◆ What is needed: Among the lines below, copy exactly those from the one with "Where should I click to: Click the Google" through the one with "Save the merge fields configuration", counting both ends.

◆ Records provided:

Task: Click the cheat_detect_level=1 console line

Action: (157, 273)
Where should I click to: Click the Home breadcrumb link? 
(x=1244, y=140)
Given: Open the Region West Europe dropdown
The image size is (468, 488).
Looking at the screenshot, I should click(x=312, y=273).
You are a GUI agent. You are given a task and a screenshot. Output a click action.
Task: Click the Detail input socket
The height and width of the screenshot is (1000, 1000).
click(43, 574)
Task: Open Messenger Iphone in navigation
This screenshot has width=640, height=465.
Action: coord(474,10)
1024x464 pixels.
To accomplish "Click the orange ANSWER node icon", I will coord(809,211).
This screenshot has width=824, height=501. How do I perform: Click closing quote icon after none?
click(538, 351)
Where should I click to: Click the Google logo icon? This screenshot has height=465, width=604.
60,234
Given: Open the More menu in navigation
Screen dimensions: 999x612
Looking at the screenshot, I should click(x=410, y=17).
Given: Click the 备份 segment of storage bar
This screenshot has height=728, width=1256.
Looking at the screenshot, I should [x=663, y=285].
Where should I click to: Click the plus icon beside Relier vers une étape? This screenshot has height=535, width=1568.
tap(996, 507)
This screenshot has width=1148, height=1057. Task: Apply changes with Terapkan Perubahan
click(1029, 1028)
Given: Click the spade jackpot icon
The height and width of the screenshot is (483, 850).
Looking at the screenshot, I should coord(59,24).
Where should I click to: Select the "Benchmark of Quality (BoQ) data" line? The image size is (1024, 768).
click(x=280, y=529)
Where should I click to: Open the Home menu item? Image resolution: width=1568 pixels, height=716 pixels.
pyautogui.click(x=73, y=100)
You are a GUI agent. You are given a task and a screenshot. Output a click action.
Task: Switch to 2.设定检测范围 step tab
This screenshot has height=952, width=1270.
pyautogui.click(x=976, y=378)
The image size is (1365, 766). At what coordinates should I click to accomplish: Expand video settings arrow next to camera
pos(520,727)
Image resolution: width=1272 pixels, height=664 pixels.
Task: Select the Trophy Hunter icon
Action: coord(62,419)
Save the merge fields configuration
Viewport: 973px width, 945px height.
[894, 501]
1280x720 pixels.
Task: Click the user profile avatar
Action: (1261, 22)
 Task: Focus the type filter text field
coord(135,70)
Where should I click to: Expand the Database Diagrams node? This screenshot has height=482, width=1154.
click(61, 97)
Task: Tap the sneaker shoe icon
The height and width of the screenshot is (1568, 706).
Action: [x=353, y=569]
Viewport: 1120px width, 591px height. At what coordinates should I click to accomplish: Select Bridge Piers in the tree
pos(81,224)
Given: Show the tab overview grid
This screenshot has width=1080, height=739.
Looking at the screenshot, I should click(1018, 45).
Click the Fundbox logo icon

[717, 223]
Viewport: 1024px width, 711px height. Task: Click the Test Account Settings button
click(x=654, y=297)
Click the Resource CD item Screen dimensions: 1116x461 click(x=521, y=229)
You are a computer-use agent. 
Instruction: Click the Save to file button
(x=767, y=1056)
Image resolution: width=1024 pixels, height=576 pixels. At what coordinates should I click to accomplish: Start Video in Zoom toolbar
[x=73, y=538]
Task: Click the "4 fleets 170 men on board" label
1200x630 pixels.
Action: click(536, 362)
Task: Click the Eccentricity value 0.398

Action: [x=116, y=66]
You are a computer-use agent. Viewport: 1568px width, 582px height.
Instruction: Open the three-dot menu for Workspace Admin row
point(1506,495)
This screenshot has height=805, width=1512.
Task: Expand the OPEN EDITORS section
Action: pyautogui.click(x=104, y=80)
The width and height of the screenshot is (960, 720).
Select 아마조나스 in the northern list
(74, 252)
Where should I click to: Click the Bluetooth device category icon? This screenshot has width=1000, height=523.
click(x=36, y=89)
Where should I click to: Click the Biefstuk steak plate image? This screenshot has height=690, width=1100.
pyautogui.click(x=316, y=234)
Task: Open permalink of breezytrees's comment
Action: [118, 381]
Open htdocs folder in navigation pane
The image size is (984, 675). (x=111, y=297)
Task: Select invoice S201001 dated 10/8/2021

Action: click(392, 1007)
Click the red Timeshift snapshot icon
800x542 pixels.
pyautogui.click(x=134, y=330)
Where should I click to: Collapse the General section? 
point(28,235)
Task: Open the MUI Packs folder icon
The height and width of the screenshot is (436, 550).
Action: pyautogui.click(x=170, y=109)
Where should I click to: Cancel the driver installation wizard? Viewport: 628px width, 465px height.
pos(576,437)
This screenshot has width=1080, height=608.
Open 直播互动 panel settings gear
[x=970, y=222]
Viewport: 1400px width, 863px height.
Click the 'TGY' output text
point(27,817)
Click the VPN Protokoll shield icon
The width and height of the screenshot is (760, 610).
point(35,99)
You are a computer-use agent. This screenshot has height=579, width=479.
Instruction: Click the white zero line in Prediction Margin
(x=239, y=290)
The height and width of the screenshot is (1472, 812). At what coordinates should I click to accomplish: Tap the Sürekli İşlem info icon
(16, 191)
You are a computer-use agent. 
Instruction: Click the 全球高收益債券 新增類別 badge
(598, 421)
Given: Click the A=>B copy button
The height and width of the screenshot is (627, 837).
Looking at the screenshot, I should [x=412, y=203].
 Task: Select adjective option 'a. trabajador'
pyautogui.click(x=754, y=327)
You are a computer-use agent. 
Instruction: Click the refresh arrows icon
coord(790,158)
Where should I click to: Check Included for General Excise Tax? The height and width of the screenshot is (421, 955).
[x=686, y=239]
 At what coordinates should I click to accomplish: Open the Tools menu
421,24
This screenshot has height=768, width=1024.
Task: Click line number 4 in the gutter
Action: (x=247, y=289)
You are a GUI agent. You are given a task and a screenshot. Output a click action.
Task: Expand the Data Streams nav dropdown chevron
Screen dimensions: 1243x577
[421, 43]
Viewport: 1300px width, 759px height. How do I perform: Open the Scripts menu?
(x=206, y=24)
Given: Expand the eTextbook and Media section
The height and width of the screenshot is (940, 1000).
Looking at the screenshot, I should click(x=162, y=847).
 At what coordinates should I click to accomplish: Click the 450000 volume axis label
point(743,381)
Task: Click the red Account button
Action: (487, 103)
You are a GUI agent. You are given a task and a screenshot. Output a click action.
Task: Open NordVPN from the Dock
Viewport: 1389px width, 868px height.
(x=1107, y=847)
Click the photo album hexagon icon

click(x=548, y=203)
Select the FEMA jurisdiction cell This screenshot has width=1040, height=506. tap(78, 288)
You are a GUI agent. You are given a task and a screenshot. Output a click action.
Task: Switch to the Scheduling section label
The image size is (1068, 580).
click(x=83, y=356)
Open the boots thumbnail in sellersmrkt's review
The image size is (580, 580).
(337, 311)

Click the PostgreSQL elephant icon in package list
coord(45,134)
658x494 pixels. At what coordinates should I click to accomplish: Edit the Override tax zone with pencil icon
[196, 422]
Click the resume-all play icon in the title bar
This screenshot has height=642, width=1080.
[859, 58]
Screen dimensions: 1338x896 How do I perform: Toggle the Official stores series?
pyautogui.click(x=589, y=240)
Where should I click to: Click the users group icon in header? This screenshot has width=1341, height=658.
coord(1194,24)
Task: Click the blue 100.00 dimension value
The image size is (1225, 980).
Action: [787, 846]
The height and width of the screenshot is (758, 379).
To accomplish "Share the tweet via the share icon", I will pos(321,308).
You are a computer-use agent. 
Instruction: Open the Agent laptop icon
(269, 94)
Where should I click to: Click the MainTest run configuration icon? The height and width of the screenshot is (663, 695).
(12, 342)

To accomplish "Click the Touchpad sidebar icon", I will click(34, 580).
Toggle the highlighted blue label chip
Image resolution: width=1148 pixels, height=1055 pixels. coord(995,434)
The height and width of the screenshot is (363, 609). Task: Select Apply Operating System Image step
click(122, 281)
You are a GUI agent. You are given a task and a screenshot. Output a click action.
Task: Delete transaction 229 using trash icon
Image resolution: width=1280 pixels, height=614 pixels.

◆ Solution:
Where should I click to: Click the Google logo icon? This screenshot has height=465, width=604.
60,234
Given: Open the More menu in navigation
Screen dimensions: 999x612
Looking at the screenshot, I should click(x=410, y=17).
Given: Click the 备份 segment of storage bar
This screenshot has height=728, width=1256.
Looking at the screenshot, I should [x=663, y=285].
Where should I click to: Click the plus icon beside Relier vers une étape? This screenshot has height=535, width=1568.
tap(996, 507)
This screenshot has width=1148, height=1057. Task: Apply changes with Terapkan Perubahan
click(1029, 1028)
Given: Click the spade jackpot icon
The height and width of the screenshot is (483, 850).
Looking at the screenshot, I should coord(59,24).
Where should I click to: Select the "Benchmark of Quality (BoQ) data" line? The image size is (1024, 768).
click(x=280, y=529)
Where should I click to: Open the Home menu item? Image resolution: width=1568 pixels, height=716 pixels.
pyautogui.click(x=73, y=100)
You are a GUI agent. You are given a task and a screenshot. Output a click action.
Task: Switch to 2.设定检测范围 step tab
This screenshot has height=952, width=1270.
pyautogui.click(x=976, y=378)
The image size is (1365, 766). At what coordinates should I click to accomplish: Expand video settings arrow next to camera
pos(520,727)
Image resolution: width=1272 pixels, height=664 pixels.
Task: Select the Trophy Hunter icon
Action: coord(62,419)
Save the merge fields configuration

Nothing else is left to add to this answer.